> **Written problem**: Convert the data below into a JSON list of strings, one string per line and no blank lines, and leave the pictures out of your answer.
##############################
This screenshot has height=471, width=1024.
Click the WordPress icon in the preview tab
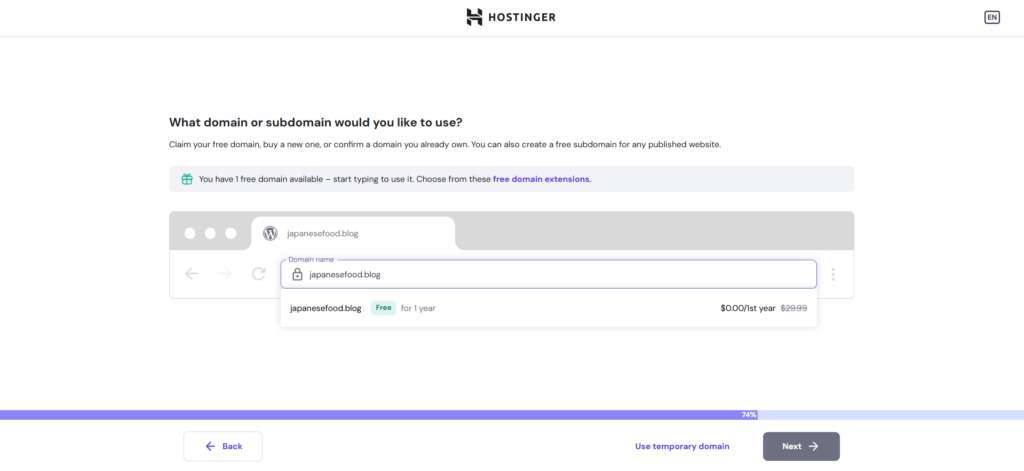point(270,233)
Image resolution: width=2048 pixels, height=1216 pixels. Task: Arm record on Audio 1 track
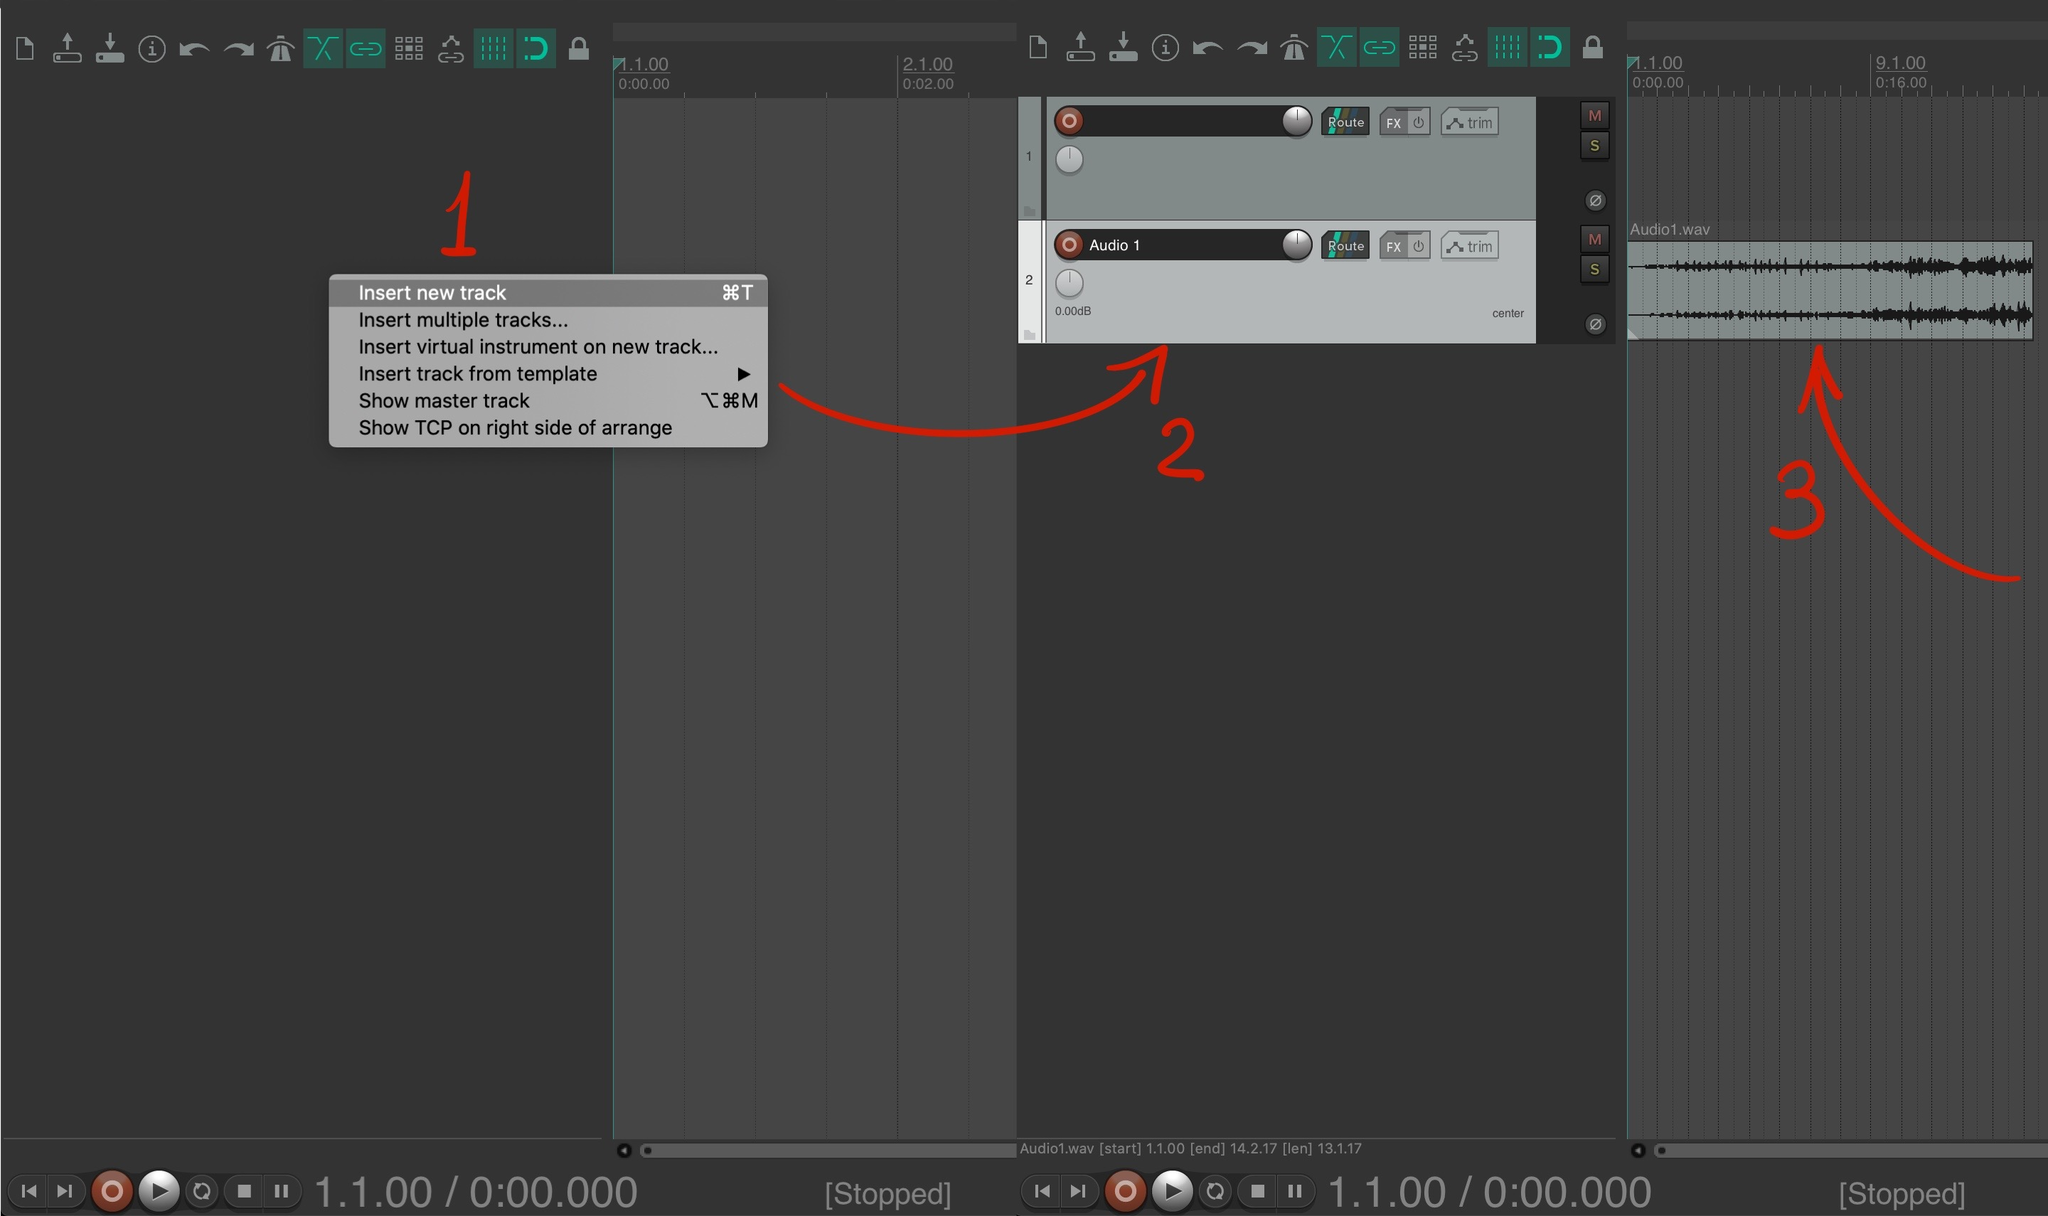pos(1069,245)
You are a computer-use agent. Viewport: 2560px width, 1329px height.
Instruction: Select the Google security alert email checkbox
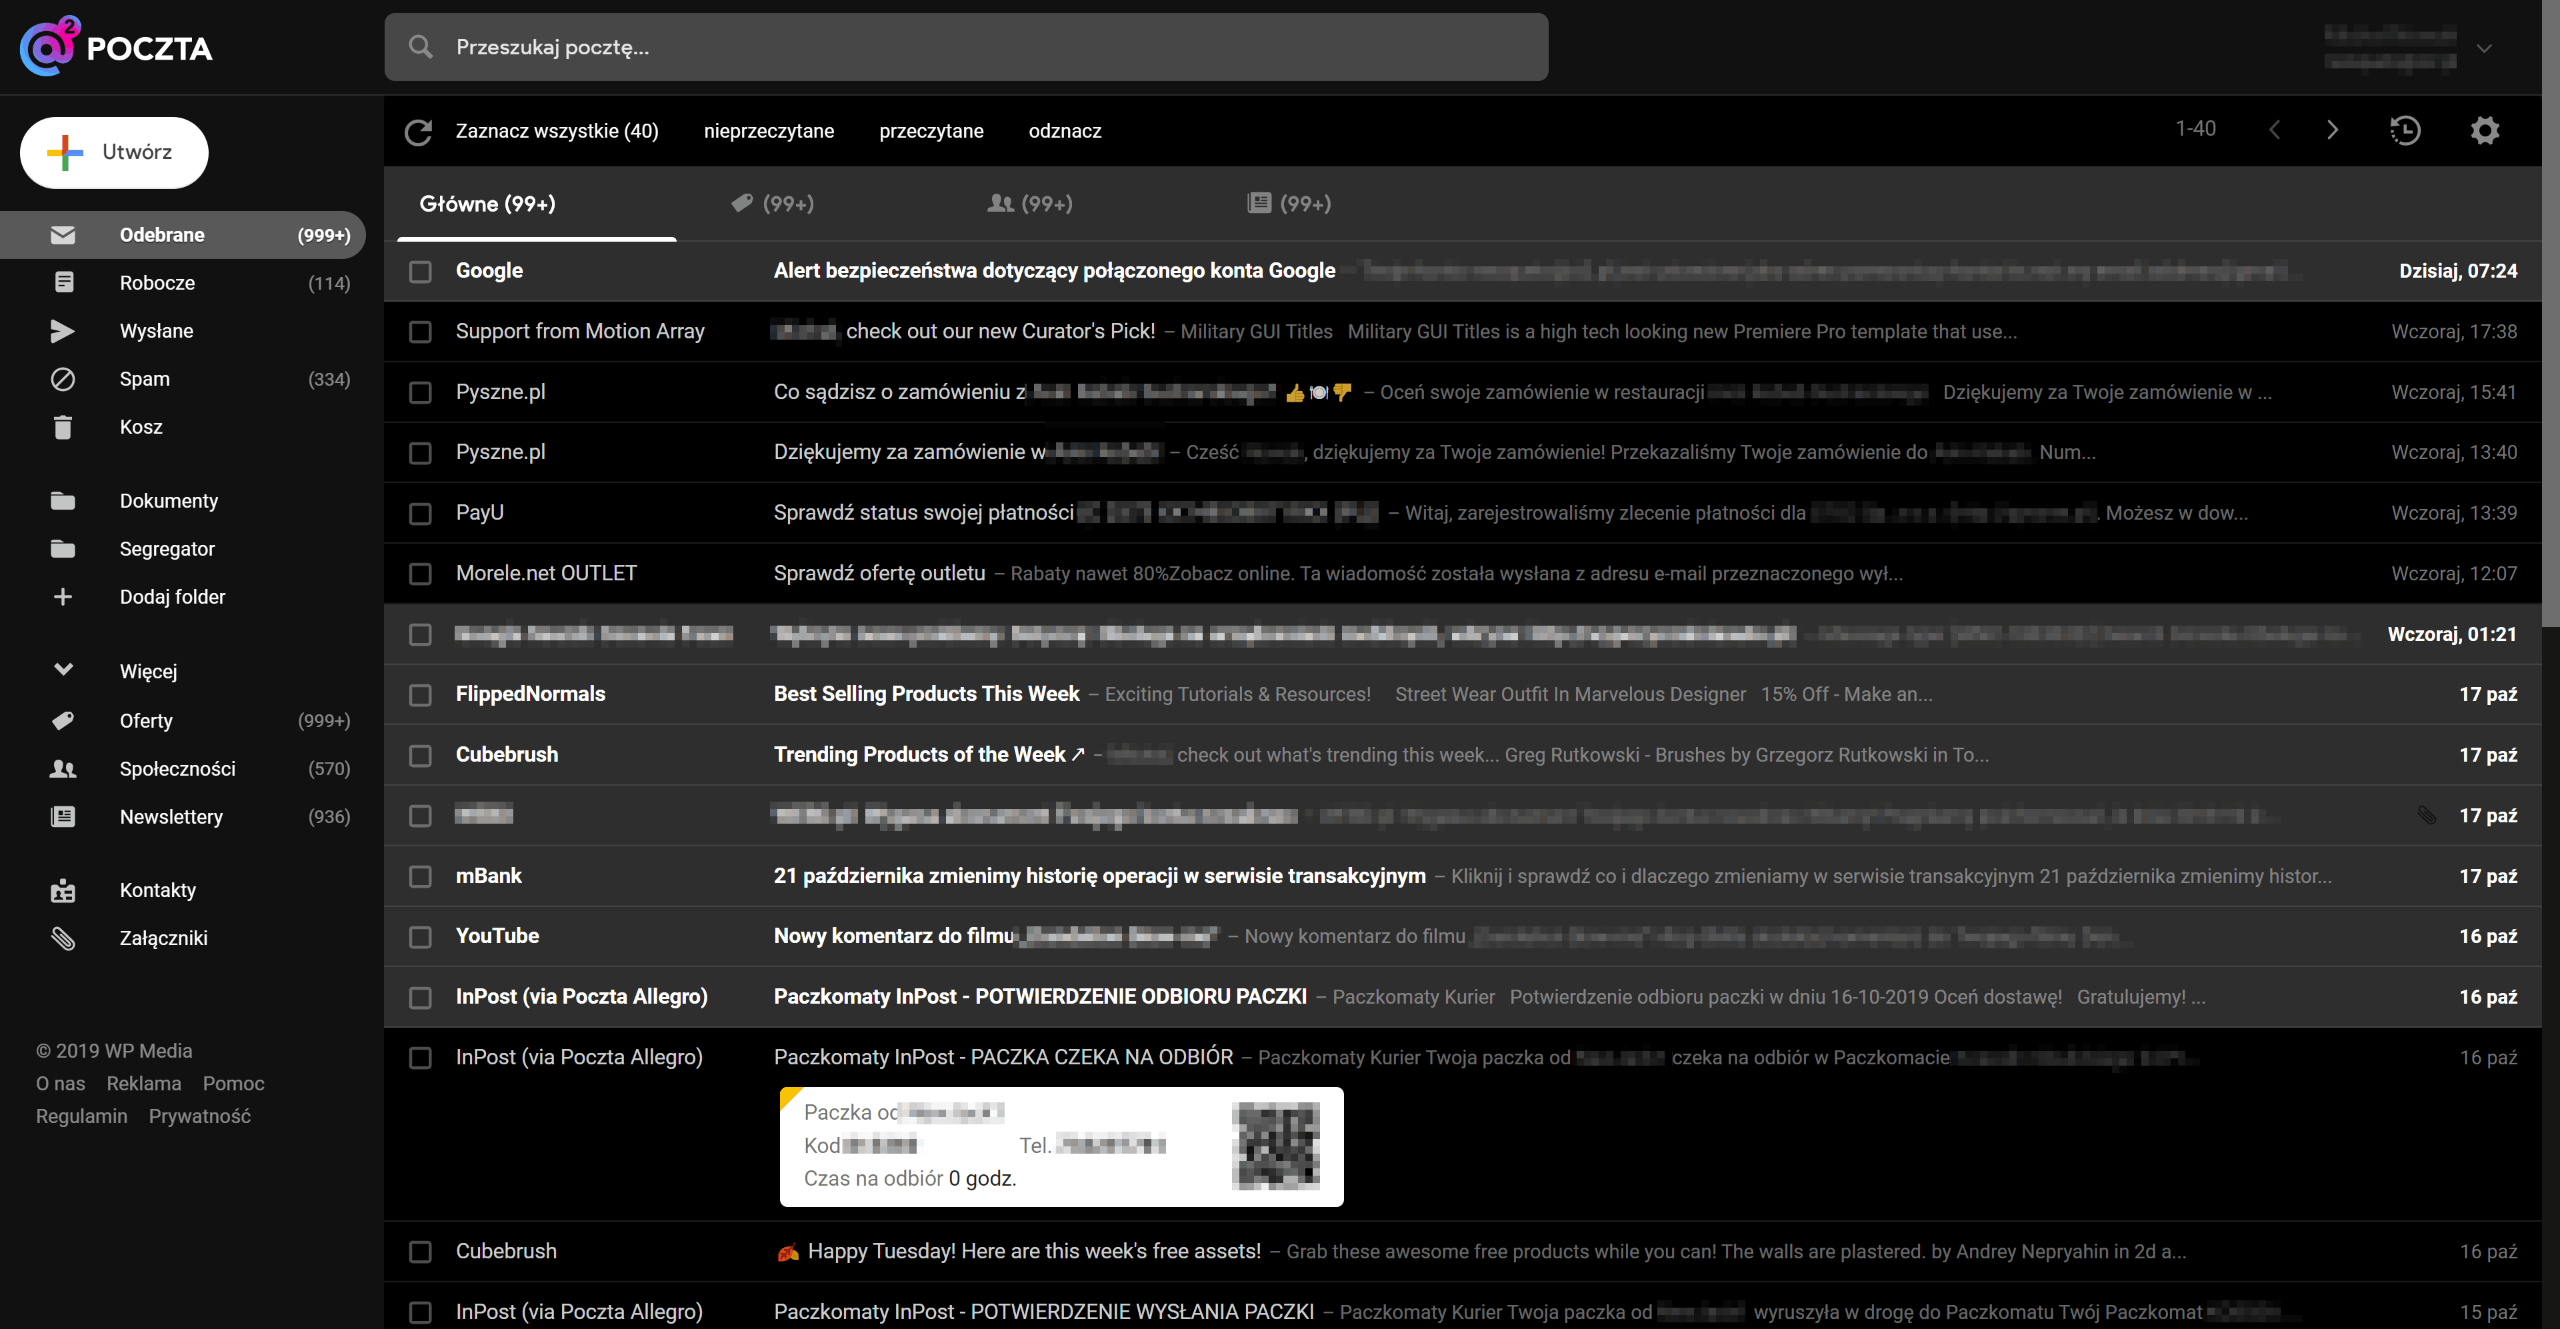420,271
##############################
> **Response to this task**:
[
  "This screenshot has height=471, width=1024.",
  "Click the WordPress icon in the preview tab",
  "point(270,233)",
  "Image resolution: width=2048 pixels, height=1216 pixels. Task: Arm record on Audio 1 track",
  "pos(1069,245)",
  "You are a computer-use agent. Viewport: 2560px width, 1329px height.",
  "Instruction: Select the Google security alert email checkbox",
  "420,271"
]